▸ WORK TO COMPLETE: Please copy exactly the lines from the top of the data through the line containing "Home (53, 455)", and nothing else.

▸ RECORDS SHOWN:
○ ○ ○ ○ ○ ○ ○

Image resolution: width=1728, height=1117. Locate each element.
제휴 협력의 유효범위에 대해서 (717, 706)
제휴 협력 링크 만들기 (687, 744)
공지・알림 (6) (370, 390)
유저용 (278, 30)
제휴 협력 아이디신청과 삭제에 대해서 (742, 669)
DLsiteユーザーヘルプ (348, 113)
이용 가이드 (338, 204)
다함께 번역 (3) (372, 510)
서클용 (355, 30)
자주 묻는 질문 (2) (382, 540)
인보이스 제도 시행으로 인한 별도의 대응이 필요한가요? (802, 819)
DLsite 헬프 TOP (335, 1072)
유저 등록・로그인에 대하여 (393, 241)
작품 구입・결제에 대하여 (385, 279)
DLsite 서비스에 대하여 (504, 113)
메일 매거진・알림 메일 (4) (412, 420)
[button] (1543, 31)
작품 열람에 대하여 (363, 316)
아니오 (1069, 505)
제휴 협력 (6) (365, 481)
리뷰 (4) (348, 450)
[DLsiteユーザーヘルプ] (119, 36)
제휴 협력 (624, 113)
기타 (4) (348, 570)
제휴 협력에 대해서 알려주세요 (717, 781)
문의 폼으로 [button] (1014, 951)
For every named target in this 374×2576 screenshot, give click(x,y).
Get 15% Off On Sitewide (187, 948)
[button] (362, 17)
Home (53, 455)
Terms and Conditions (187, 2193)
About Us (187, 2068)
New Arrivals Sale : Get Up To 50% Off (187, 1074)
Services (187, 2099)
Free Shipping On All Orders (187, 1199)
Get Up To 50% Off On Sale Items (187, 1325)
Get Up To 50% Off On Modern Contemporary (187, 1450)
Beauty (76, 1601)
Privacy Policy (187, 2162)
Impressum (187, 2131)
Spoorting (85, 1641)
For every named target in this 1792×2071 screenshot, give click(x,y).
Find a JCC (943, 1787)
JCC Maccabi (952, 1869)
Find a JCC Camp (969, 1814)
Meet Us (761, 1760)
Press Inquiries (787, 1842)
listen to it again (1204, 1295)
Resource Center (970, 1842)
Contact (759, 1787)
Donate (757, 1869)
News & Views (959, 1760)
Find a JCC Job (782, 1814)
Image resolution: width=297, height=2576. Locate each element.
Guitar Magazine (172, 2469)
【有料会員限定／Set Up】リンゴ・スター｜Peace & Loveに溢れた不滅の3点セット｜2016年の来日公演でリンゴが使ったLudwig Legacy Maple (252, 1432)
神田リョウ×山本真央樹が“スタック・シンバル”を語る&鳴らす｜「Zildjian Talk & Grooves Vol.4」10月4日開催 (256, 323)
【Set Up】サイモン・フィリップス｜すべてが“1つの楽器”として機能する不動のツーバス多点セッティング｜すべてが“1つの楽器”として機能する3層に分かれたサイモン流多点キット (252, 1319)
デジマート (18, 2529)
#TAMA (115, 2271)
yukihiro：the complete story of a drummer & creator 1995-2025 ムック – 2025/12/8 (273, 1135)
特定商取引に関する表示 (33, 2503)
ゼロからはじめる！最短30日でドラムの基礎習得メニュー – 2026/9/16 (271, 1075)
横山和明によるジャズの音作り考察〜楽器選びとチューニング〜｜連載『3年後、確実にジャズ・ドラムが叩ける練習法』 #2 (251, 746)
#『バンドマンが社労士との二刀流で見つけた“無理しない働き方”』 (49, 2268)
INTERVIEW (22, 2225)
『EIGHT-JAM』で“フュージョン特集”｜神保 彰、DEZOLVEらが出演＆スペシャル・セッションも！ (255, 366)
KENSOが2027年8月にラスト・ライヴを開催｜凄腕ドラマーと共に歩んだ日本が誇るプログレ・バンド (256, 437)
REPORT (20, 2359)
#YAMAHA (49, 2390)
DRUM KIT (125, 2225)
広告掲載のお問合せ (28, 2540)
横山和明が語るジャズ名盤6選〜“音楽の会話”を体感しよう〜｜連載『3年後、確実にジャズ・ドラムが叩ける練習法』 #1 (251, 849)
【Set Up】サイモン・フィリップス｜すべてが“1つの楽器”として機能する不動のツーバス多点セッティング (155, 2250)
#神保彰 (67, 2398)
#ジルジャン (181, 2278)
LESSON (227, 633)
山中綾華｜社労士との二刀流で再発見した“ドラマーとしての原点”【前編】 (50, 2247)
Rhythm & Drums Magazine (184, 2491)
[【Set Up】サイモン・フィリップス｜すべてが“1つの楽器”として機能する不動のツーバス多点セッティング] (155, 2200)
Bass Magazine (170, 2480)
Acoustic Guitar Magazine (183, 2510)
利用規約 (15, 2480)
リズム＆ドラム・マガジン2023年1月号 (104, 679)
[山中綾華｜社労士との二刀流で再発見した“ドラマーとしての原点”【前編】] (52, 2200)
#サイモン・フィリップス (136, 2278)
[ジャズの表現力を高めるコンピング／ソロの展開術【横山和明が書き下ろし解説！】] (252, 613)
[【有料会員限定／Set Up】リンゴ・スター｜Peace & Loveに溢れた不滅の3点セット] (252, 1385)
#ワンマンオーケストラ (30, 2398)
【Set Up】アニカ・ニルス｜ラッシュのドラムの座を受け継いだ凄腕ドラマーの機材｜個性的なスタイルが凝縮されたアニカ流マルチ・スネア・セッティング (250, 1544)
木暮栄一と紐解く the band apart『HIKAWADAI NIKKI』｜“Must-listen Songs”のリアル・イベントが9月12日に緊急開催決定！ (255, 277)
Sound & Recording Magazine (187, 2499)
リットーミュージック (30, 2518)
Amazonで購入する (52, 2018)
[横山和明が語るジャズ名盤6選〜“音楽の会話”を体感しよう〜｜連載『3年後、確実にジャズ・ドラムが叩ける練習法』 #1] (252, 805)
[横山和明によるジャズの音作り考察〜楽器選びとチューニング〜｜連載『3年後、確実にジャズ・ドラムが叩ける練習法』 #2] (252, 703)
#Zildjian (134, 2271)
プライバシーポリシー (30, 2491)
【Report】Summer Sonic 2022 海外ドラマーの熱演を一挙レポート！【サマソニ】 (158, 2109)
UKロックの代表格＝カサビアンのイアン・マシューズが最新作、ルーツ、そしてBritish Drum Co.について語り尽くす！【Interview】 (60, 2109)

○ ○ ○ ○ ○ ○ ○

▸ RESPONSE AREA:
Image resolution: width=1728, height=1117. Locate each element.
제휴 협력의 유효범위에 대해서 (717, 706)
제휴 협력 링크 만들기 (687, 744)
공지・알림 (6) (370, 390)
유저용 (278, 30)
제휴 협력 아이디신청과 삭제에 대해서 (742, 669)
DLsiteユーザーヘルプ (348, 113)
이용 가이드 (338, 204)
다함께 번역 (3) (372, 510)
서클용 (355, 30)
자주 묻는 질문 (2) (382, 540)
인보이스 제도 시행으로 인한 별도의 대응이 필요한가요? (802, 819)
DLsite 헬프 TOP (335, 1072)
유저 등록・로그인에 대하여 (393, 241)
작품 구입・결제에 대하여 (385, 279)
DLsite 서비스에 대하여 (504, 113)
메일 매거진・알림 메일 (4) (412, 420)
[button] (1543, 31)
작품 열람에 대하여 (363, 316)
아니오 (1069, 505)
제휴 협력 (6) (365, 481)
리뷰 (4) (348, 450)
[DLsiteユーザーヘルプ] (119, 36)
제휴 협력 (624, 113)
기타 (4) (348, 570)
제휴 협력에 대해서 알려주세요 (717, 781)
문의 폼으로 [button] (1014, 951)
For every named target in this 374×2576 screenshot, give click(x,y).
Get 15% Off On Sitewide (187, 948)
[button] (362, 17)
Home (53, 455)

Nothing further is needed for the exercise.